:: WHAT TO DO ::
Below are the entries. Transcribe exactly the lines from the one with "1024x734 pixels. At" through the one with "The image size is (1532, 784).", ends included, and leave out all others.

Stored data:

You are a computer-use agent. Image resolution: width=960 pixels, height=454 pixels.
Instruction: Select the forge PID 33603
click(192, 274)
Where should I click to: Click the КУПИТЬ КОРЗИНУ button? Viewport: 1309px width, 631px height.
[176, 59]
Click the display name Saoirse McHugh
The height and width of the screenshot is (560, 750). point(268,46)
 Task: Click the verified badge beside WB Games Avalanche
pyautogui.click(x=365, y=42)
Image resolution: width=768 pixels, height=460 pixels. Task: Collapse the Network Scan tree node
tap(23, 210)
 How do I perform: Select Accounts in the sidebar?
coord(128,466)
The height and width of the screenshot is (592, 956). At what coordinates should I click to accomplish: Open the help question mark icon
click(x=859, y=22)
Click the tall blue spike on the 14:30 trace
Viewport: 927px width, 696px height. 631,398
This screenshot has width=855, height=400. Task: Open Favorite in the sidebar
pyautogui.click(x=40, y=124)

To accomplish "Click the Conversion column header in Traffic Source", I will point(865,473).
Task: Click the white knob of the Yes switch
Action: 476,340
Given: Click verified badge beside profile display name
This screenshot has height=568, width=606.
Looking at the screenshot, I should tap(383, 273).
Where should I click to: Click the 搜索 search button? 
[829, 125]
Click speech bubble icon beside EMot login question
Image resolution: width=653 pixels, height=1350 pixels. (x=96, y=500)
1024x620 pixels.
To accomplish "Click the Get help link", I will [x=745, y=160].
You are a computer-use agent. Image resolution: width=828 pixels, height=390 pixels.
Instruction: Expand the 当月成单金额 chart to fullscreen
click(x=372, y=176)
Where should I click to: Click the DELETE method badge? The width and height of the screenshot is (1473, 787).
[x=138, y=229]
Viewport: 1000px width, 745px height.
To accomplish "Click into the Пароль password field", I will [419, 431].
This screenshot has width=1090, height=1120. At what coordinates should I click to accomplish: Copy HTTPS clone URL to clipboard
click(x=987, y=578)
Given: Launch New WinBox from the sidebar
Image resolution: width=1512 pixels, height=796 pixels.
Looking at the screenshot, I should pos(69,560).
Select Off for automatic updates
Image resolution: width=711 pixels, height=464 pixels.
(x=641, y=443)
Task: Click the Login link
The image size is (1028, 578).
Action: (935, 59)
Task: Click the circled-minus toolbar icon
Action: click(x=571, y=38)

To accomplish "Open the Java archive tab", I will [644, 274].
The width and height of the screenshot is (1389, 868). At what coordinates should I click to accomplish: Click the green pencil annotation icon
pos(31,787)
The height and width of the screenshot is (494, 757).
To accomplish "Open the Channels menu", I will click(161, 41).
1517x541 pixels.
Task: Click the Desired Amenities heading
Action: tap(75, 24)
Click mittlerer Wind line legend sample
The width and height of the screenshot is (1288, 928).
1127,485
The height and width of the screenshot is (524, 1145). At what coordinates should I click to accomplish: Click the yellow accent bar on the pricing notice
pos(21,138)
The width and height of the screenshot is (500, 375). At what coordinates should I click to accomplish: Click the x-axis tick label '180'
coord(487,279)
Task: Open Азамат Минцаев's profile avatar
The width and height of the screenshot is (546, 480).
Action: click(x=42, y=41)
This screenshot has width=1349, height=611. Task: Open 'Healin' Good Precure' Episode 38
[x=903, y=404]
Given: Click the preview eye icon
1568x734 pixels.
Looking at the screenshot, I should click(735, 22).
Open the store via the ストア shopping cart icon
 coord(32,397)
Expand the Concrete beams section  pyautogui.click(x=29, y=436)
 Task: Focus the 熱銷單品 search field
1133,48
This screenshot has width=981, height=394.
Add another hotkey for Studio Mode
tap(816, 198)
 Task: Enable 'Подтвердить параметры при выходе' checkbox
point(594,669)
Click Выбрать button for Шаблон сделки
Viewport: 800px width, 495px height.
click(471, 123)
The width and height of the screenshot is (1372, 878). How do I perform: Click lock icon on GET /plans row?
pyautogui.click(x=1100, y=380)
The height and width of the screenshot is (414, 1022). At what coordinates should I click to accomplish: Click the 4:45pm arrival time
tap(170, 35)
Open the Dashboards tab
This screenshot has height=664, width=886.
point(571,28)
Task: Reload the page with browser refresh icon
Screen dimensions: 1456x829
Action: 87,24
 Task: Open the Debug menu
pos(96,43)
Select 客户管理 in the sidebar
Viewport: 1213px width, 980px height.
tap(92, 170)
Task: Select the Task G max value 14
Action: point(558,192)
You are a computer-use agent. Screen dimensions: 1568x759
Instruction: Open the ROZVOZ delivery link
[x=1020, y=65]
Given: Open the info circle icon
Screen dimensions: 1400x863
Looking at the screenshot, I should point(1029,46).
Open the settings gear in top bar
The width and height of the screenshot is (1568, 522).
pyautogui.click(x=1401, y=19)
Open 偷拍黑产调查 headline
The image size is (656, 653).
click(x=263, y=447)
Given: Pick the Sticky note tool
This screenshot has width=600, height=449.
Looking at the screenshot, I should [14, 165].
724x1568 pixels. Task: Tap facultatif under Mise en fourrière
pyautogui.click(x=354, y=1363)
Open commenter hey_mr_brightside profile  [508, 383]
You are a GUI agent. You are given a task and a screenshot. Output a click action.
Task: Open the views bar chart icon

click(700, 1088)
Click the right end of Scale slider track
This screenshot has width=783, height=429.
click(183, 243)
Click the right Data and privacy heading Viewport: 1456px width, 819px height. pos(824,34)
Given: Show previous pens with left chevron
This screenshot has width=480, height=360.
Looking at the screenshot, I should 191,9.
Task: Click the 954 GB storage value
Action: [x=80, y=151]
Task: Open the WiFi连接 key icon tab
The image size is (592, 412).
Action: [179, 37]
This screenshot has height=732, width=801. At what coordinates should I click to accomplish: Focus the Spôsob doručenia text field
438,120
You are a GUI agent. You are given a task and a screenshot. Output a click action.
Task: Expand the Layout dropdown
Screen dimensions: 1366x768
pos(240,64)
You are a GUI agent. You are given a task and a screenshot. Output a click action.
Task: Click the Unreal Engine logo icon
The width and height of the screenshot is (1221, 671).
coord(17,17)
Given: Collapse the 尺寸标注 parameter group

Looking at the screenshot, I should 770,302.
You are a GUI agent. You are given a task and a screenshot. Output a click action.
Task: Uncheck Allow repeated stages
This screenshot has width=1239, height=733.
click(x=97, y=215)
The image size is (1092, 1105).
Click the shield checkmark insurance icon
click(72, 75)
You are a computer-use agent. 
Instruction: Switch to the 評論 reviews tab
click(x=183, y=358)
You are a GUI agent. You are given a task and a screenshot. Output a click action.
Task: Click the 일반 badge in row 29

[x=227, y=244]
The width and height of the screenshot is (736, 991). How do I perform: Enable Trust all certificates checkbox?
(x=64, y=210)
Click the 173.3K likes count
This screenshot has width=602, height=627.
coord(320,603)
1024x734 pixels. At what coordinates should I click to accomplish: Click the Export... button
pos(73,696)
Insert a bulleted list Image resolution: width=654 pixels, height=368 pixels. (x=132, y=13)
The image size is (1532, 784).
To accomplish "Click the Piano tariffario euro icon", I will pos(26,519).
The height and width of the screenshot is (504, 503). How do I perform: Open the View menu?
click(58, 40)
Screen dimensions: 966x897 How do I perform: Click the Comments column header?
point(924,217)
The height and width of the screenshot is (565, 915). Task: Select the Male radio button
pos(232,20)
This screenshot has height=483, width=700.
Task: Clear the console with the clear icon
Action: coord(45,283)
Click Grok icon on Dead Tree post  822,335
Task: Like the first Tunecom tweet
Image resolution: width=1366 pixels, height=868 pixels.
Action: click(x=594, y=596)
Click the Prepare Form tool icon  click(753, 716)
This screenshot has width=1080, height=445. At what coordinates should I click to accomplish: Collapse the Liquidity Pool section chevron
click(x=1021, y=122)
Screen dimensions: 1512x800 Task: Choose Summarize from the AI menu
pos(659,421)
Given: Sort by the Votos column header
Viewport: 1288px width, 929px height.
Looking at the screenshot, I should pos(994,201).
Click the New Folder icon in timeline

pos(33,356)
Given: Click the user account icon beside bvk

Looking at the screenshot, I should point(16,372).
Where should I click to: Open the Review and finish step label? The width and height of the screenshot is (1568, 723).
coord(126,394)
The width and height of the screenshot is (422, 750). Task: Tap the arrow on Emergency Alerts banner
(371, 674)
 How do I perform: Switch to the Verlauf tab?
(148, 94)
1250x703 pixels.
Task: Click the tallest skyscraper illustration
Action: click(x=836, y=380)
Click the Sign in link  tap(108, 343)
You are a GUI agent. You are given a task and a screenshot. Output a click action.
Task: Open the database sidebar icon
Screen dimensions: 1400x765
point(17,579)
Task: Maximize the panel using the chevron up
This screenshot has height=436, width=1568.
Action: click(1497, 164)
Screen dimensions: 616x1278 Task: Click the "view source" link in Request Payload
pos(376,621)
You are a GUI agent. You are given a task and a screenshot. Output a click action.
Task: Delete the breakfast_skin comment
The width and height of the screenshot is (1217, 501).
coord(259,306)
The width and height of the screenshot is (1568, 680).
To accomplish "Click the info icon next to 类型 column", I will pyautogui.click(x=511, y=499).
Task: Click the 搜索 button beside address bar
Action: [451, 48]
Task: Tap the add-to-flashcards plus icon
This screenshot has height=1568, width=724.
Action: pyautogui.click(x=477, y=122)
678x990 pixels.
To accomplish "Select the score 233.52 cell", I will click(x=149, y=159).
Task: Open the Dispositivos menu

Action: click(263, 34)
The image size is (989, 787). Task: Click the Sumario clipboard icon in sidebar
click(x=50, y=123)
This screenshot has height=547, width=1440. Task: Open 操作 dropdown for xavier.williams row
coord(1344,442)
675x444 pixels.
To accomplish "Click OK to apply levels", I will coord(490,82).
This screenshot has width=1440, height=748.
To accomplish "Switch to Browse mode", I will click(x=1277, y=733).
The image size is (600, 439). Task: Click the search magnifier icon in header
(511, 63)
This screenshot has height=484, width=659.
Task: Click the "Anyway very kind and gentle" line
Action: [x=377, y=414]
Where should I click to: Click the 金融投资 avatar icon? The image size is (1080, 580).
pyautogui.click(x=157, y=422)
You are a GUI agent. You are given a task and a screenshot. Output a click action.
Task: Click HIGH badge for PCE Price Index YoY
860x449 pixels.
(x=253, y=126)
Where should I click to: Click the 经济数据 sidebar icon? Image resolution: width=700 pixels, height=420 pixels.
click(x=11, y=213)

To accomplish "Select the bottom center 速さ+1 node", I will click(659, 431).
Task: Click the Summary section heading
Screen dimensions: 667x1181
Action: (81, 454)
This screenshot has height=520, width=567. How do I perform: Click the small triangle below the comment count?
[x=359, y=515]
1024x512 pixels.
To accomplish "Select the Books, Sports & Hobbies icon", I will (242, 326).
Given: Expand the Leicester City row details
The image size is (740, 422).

:: COMPLETED EXERCISE ::
1024x734 pixels. At what coordinates should I click to accomplish: Click the Export... button
pos(73,696)
Insert a bulleted list Image resolution: width=654 pixels, height=368 pixels. (x=132, y=13)
The image size is (1532, 784).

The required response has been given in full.